Stuitend vinden zij het dat de Minister in antwoord op de achtste vraag in schriftelijke
Kamervragen1 ongecontracteerde psychiaters, psychologen en aanbieders van thuiszorg zomaar beschuldigt
van fraude. Dit kan toch niet? Hetzelfde geldt voor de beschuldiging over de twijfels
over de kwaliteit van zorg. De Minister kan toch niet zomaar iedereen over een kam
scheren en beschuldigen van fraude en slechte zorg? Waar baseert zij dit in hemelsnaam
op? Kan de Minister bewijzen dat ongecontracteerde zorgaanbieders vaker frauderen
en vaker slechte zorg leveren dan gecontracteerde aanbieders? Verzekerden moeten voor
het verkrijgen van ongecontracteerde zorg toch vooraf een machtiging van hun verzekeraar
krijgen? Dan is het toch aan de verzekeraar om uit te sluiten of een aanbieder fraudeert
of slechte zorg levert? Het is toch kinderlijk eenvoudig om een zorgaanbieder te worden?
Dat heeft toch niks met wel of niet contracteren te maken? Waarom voert de Minister
geen vergunningsplicht met voorwaarden (Verklaring Omtrent het Gedrag (VOG), geen
fraudeverleden, etc.) in voor het starten van een zorgbedrijf? Dan voorkomt de Minister
toch fraude bij de voordeur zonder dat de Minister aanbieders zomaar valselijk beschuldigd
van fraude of slechte zorg?

- **Opdracht 1**
Stemmen de volgende beweringen overeen met het fragment over ongecontracteerde zorg? Antwoord per bewering met ja of nee en citeer de doorslaggevende woorden uit het fragment letterlijk.
(a) De Minister beschuldigt ongecontracteerde psychiaters van fraude.
(b) Een Verklaring Omtrent het Gedrag wordt genoemd als voorwaarde voor een vergunningsplicht.
(c) Het gaat om het antwoord van de Minister op de vijfde vraag.
- **Opdracht 2**
Zet de records, beginnend bij het begin van de records en eindigend bij de regel met "coord(24,40)", om in een Markdown-tabel met de kolommen Nr. en Regel. Laat lege regels weg.

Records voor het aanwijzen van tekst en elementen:
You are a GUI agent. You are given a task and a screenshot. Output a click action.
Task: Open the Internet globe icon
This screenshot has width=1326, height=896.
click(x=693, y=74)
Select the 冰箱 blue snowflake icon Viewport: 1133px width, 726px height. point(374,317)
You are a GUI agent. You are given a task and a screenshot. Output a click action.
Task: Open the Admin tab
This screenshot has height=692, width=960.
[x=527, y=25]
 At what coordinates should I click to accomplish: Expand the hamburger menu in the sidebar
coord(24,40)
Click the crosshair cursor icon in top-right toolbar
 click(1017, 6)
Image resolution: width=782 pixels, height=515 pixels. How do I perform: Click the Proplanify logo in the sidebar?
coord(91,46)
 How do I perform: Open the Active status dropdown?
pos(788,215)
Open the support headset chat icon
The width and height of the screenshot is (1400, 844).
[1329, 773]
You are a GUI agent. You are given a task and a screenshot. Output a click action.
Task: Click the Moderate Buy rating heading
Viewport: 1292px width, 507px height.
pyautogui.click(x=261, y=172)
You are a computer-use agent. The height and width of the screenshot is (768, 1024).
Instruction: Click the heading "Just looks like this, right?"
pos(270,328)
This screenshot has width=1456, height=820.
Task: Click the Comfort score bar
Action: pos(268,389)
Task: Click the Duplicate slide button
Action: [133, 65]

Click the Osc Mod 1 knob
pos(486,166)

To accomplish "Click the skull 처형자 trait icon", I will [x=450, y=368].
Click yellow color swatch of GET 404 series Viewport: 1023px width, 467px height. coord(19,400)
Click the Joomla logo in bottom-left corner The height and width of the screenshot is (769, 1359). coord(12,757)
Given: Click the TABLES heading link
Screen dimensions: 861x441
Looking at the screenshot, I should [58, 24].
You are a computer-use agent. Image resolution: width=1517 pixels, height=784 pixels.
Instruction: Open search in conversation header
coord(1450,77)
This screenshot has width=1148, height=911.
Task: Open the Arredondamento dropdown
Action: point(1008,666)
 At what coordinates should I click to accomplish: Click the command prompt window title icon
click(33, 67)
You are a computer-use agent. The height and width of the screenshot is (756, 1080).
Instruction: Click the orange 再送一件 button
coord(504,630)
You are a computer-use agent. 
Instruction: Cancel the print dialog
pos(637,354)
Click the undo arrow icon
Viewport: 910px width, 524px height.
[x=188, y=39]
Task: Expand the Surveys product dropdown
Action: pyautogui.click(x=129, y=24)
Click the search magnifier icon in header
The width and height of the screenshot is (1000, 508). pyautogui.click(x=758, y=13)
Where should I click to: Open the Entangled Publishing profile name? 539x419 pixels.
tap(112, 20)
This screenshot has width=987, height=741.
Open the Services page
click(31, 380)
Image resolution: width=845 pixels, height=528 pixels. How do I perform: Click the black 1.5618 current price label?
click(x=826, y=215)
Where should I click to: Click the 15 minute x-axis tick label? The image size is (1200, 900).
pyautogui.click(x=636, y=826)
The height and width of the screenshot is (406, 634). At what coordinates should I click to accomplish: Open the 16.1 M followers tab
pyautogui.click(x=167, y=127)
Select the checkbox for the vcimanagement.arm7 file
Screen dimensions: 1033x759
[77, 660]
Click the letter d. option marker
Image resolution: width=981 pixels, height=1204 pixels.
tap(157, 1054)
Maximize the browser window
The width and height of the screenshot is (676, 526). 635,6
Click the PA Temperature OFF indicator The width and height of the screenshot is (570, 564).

- **Uitgewerkte oplossing 1**
(a) Ja: "ongecontracteerde psychiaters, psychologen en aanbieders van thuiszorg zomaar beschuldigt van fraude"
(b) Ja: "vergunningsplicht met voorwaarden (Verklaring Omtrent het Gedrag (VOG)"
(c) Nee: "in antwoord op de achtste vraag"

- **Uitgewerkte oplossing 2**
| Nr. | Regel |
|---|---|
| 1 | You are a GUI agent. You are given a task and a screenshot. Output a click action. |
| 2 | Task: Open the Internet globe icon |
| 3 | This screenshot has width=1326, height=896. |
| 4 | click(x=693, y=74) |
| 5 | Select the 冰箱 blue snowflake icon Viewport: 1133px width, 726px height. point(374,317) |
| 6 | You are a GUI agent. You are given a task and a screenshot. Output a click action. |
| 7 | Task: Open the Admin tab |
| 8 | This screenshot has height=692, width=960. |
| 9 | [x=527, y=25] |
| 10 |  At what coordinates should I click to accomplish: Expand the hamburger menu in the sidebar |
| 11 | coord(24,40) |